Reproduce the portion of the forum reply on affording garden trains that runs from "I find myself" up to and including "it adds up!".
Excerpted text below:
Yes, settle for what you can manage, but don't settle for less than what you know you can settle for. If all you can settle for is that Mallet with 100 cars on the huge layout, then that critter on the 5-ft circle will be quite discouraging!


5. *Build *rather than buy- and you'll actually have MORE pride in what you have. 

If you have the tools, whether it be the Swiss Army knife with scissors and nail-file or a Bridgeport CNC Mill and Clausing Lathe (or some stuff somewhere in-between) AND have the skill and talent then making your own can be more satisfying than the running of the finished product. Those of US, (like "ME") that have no skill or talent are stuck with buying no matter what the tools are.


6. *Be patient*- obvious that if you shop around you'll eventually find good deals, but many people want everything NOW

I find myself becoming quite impatient with people telling me to be patient. I ain't getting any younger and if I wait much longer I ain't gonna have what I want. I am going to be doing something NOW and if it ain't playing with trains in the garden then it will be something else because NOW is all I got.


7. *Save* for what you need- Cut back by a couple cups of coffee, candy bars, or ciggies a day... plus empty all the change out of your pockets at night and put it in your train fund jar... you might be amazed how fast it adds up!


ABSOLUTELY! Besides, coffee will stunt your growth (they always told me that when I was a kid!), candy bars will make you fat (well... they will not make me fat! I am already fat.) and "ciggies" are designed to kill you so if you are smoking them... uh...bye! But, yes, saving is the best way to go.
End of Excerpted text.
Data provided below:
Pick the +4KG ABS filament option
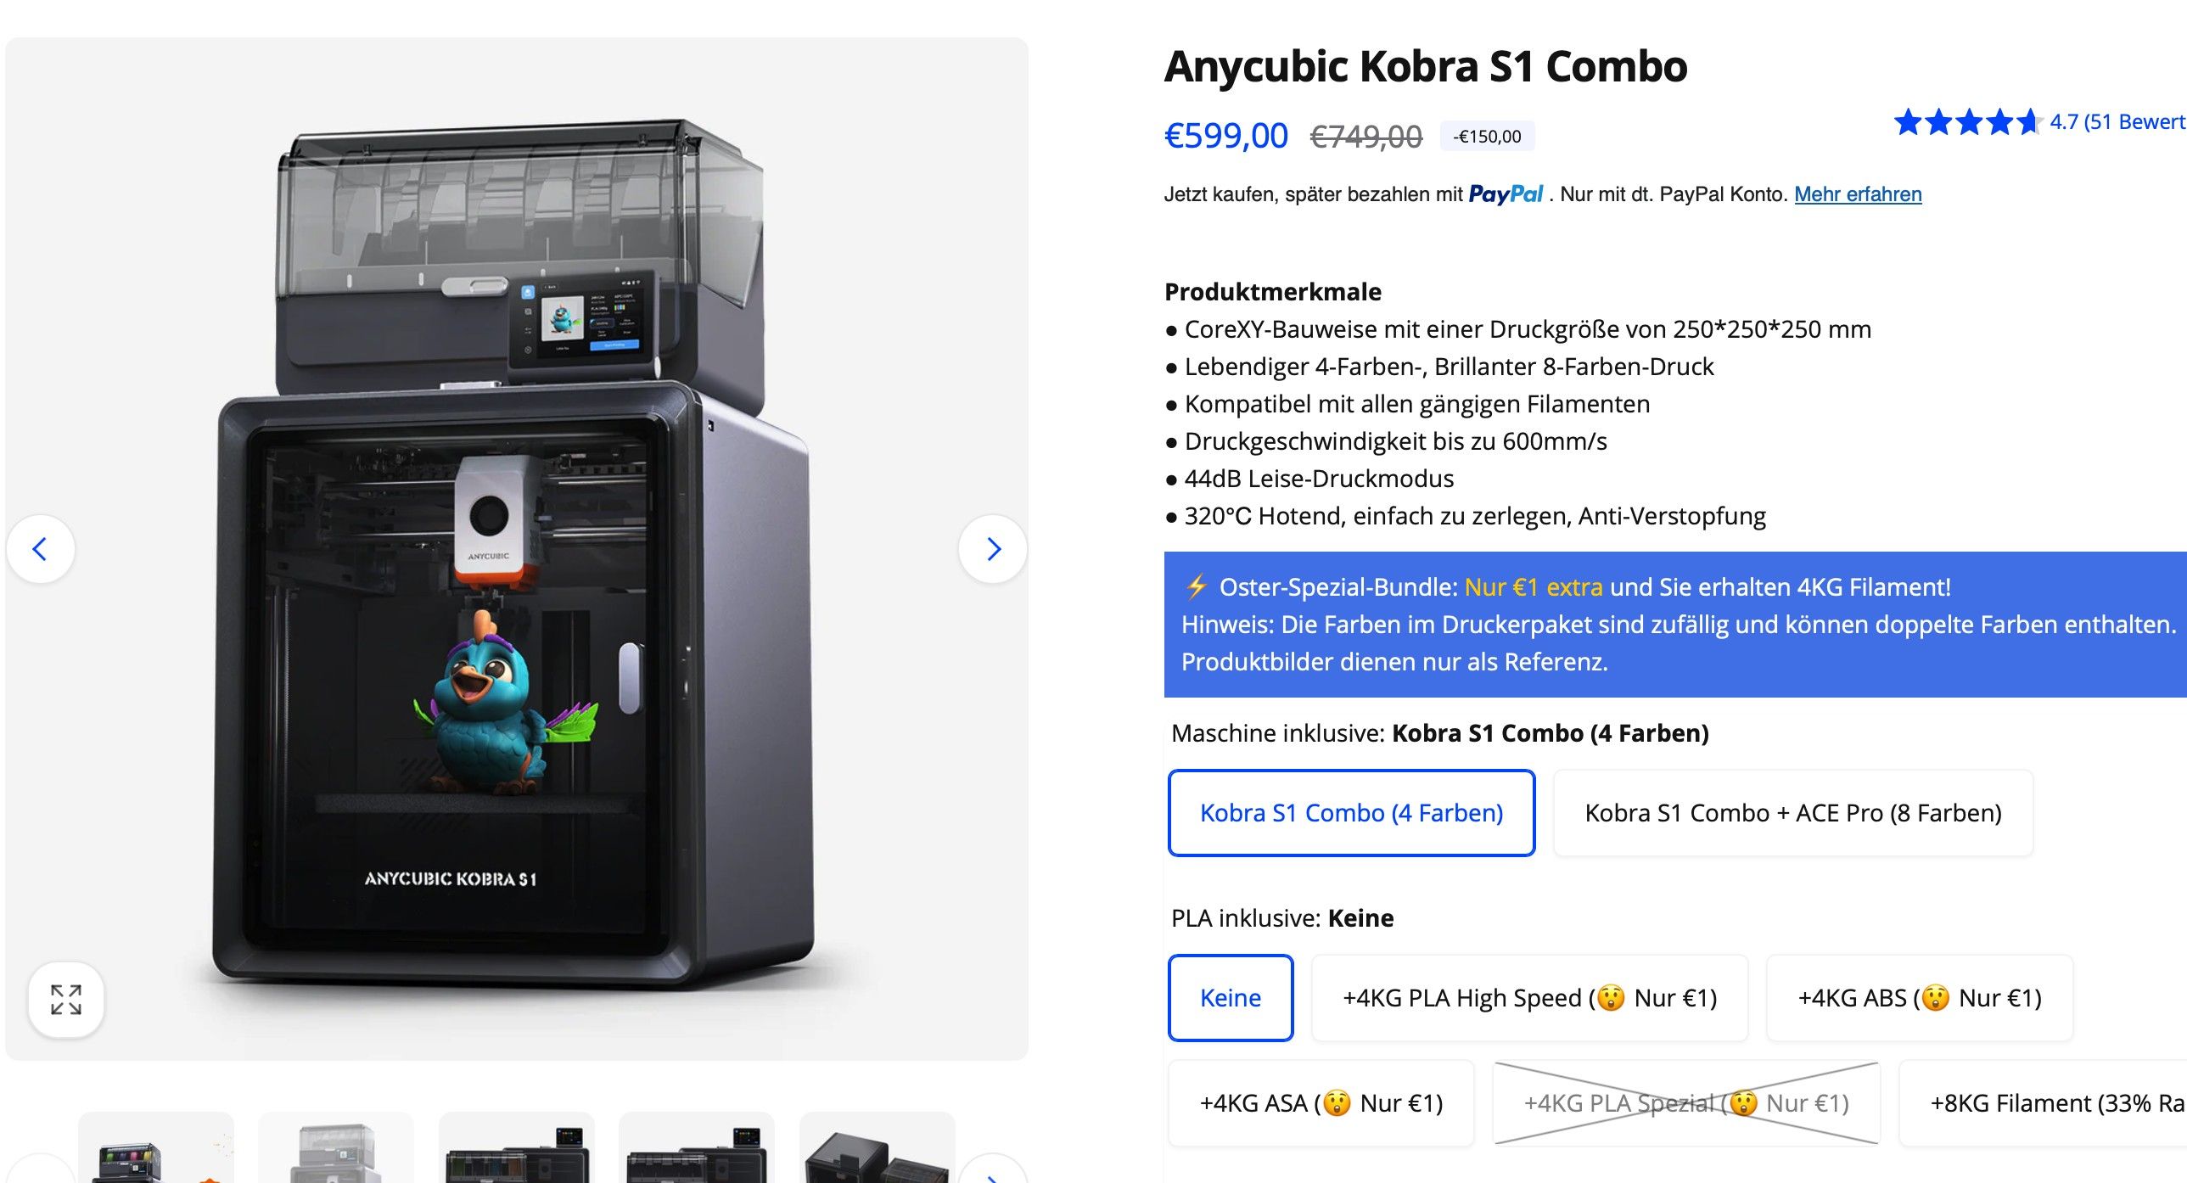Screen dimensions: 2187x1183 pos(1919,998)
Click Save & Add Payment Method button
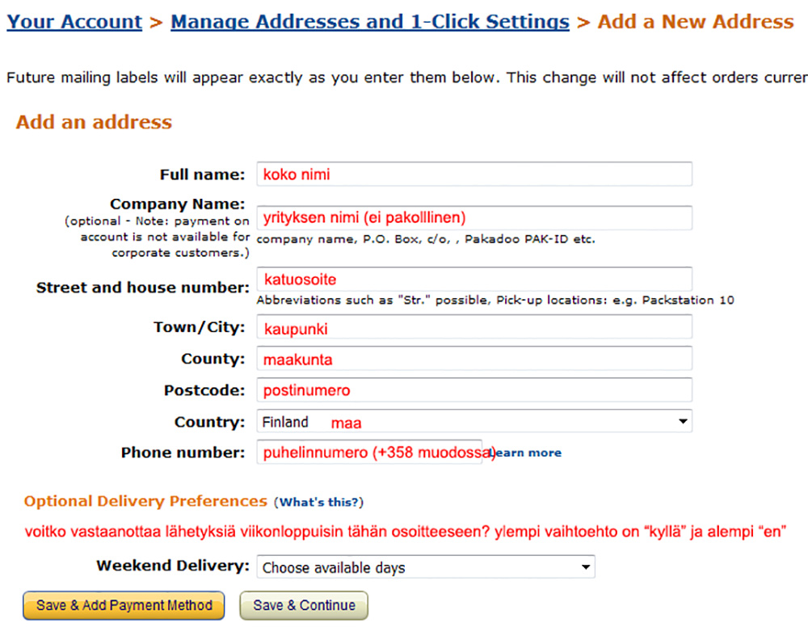Viewport: 808px width, 644px height. click(124, 605)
End of Data provided.
» **Response to the exercise**:
I find myself becoming quite impatient with people telling me to be patient. I ain't getting any younger and if I wait much longer I ain't gonna have what I want. I am going to be doing something NOW and if it ain't playing with trains in the garden then it will be something else because NOW is all I got.


7. *Save* for what you need- Cut back by a couple cups of coffee, candy bars, or ciggies a day... plus empty all the change out of your pockets at night and put it in your train fund jar... you might be amazed how fast it adds up!